# EXERCISE OBJECTIVE
Leave the pictures out. Retype exactly the lines below from the one containing "Teacher’s Drawing Fest (139, 782)" through the one containing "Waldbrände in Griechenland: 308", and no others.

# PROVIDED ENTRIES
....................

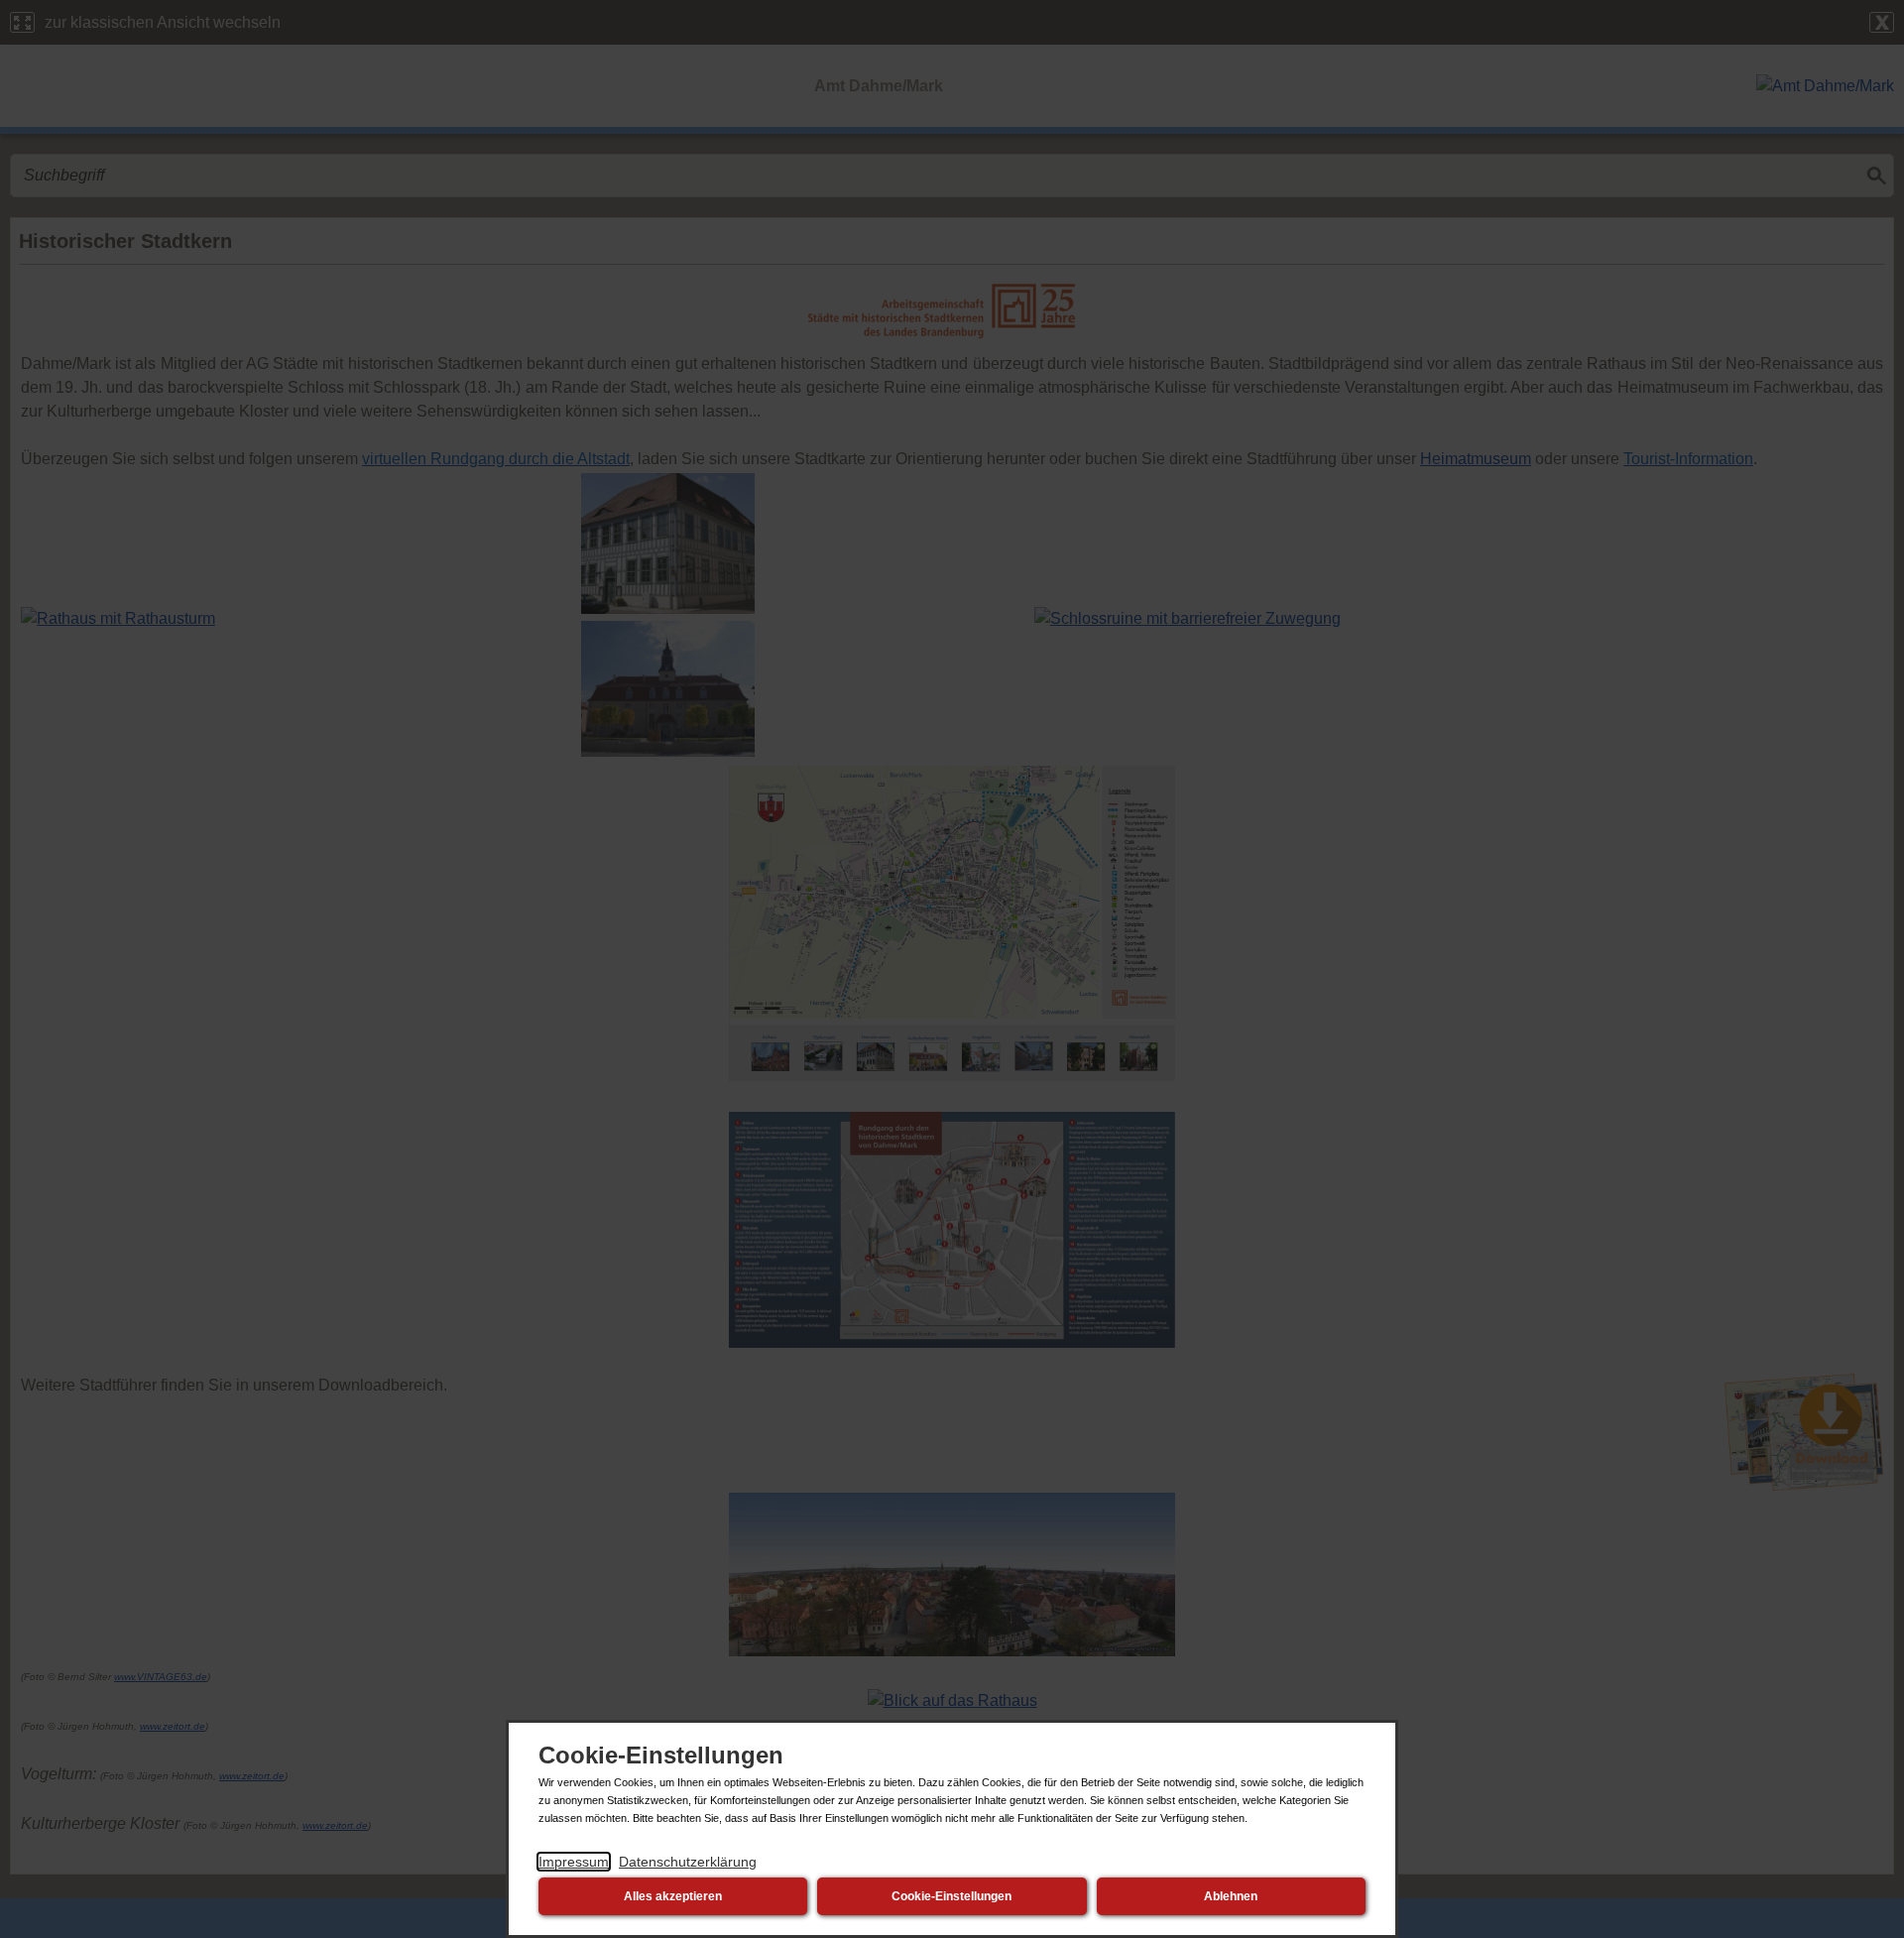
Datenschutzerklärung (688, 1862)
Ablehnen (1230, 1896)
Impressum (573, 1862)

....................

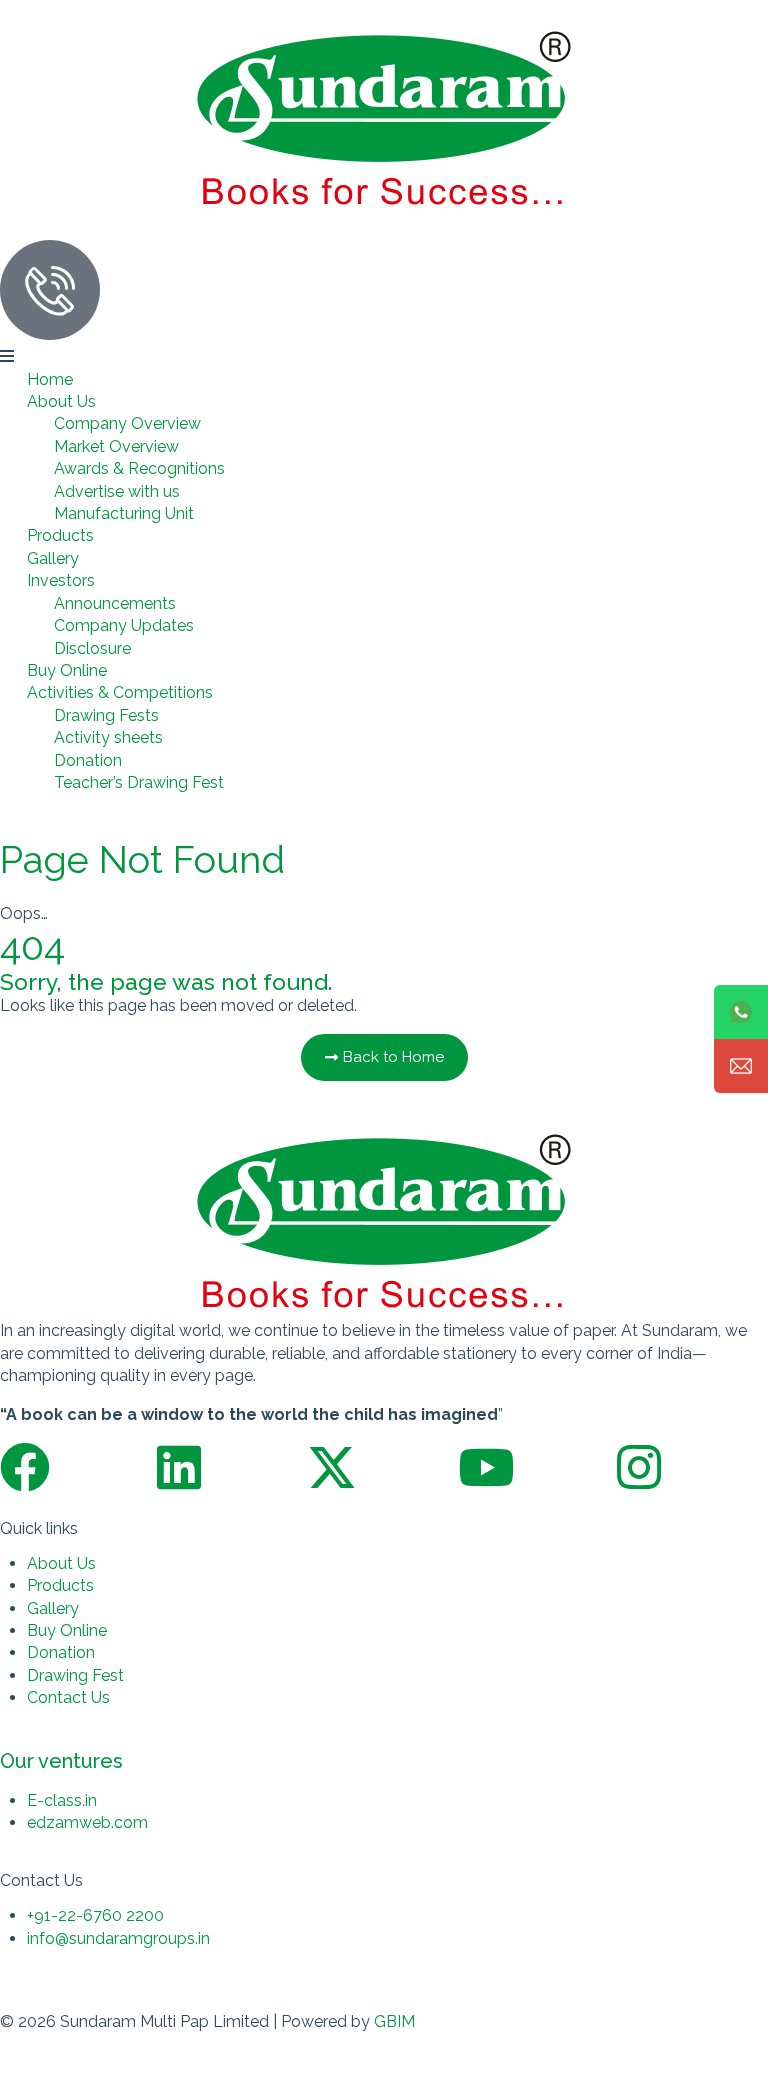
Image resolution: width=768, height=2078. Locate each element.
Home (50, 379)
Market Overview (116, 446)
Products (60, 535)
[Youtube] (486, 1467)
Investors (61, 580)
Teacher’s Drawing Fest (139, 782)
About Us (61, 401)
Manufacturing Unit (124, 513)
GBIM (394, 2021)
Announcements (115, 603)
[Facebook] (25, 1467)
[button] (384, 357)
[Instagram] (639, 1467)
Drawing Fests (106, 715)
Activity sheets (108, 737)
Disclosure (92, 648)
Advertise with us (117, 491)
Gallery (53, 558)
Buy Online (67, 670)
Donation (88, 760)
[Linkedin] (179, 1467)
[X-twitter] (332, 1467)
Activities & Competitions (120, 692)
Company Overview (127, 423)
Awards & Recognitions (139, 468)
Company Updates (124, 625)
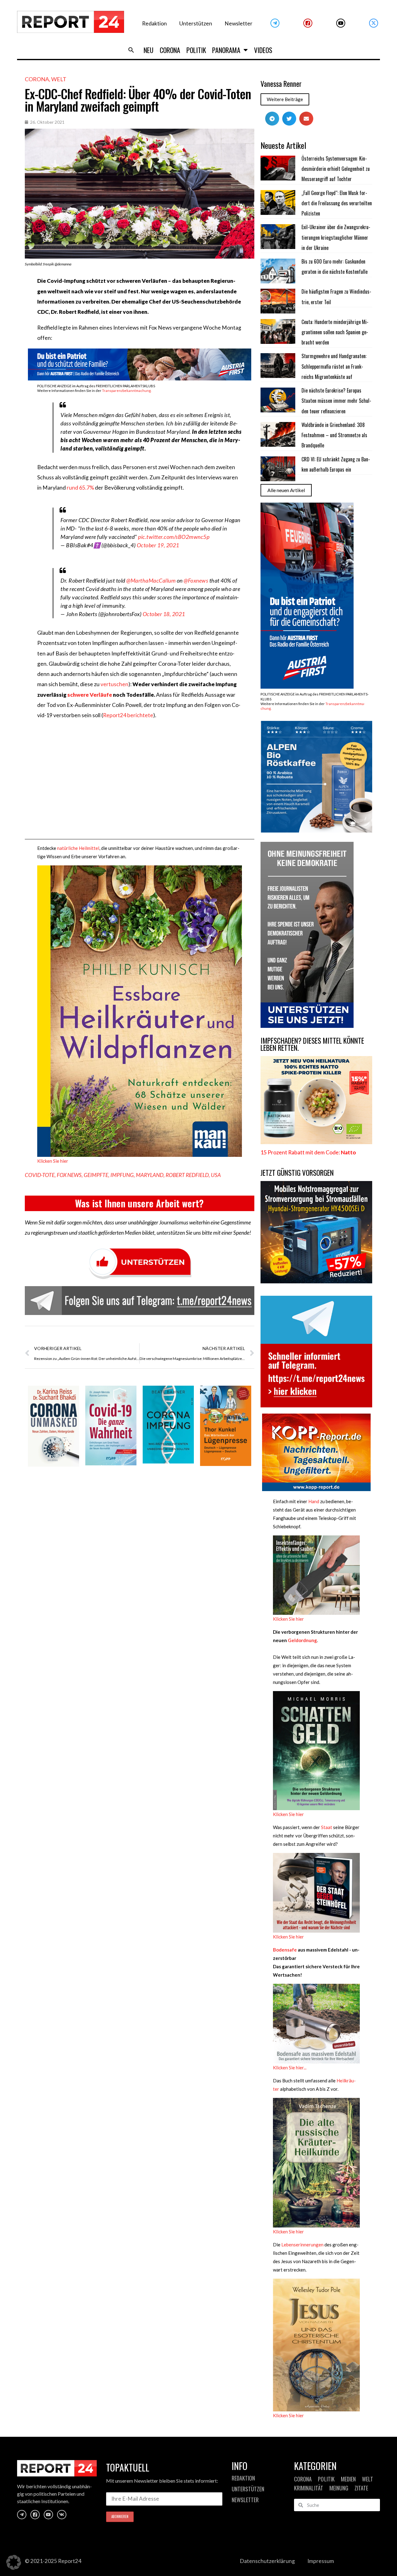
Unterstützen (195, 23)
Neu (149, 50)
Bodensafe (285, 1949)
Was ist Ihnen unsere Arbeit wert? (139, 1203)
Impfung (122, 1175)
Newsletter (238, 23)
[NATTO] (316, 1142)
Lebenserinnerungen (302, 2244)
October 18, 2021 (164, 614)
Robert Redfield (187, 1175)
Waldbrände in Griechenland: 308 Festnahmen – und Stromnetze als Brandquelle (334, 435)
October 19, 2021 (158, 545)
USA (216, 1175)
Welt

....................

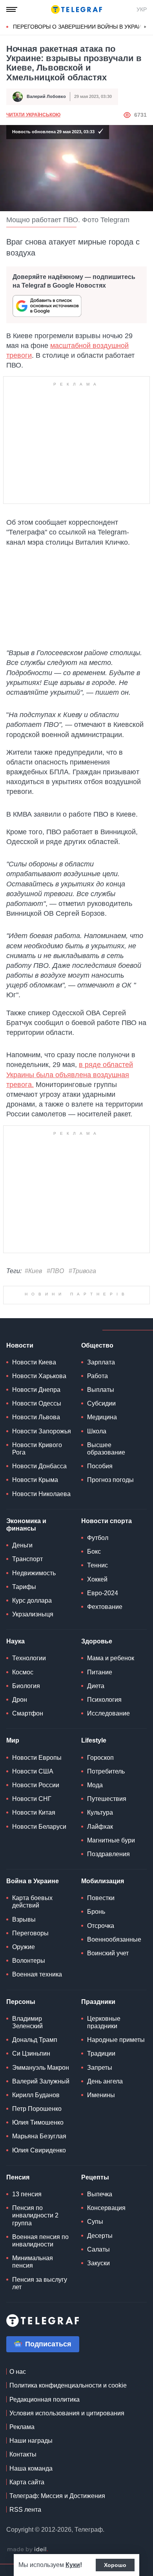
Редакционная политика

....................

# RESPONSE FOR THIS EXERCISE
Teacher’s Drawing Fest (139, 782)
About Us (61, 401)
Manufacturing Unit (124, 513)
GBIM (394, 2021)
Announcements (115, 603)
[Facebook] (25, 1467)
[button] (384, 357)
[Instagram] (639, 1467)
Drawing Fests (106, 715)
Activity sheets (108, 737)
Disclosure (92, 648)
Advertise with us (117, 491)
Gallery (53, 558)
Buy Online (67, 670)
Donation (88, 760)
[Linkedin] (179, 1467)
[X-twitter] (332, 1467)
Activities & Competitions (120, 692)
Company Overview (127, 423)
Awards & Recognitions (139, 468)
Company Updates (124, 625)
Unterstützen (195, 23)
Neu (149, 50)
Bodensafe (285, 1949)
Was ist Ihnen unsere Arbeit wert? (139, 1203)
Impfung (122, 1175)
Newsletter (238, 23)
[NATTO] (316, 1142)
Lebenserinnerungen (302, 2244)
October 18, 2021 (164, 614)
Robert Redfield (187, 1175)
Waldbrände in Griechenland: 308 Festnahmen – und Stromnetze als Brandquelle (334, 435)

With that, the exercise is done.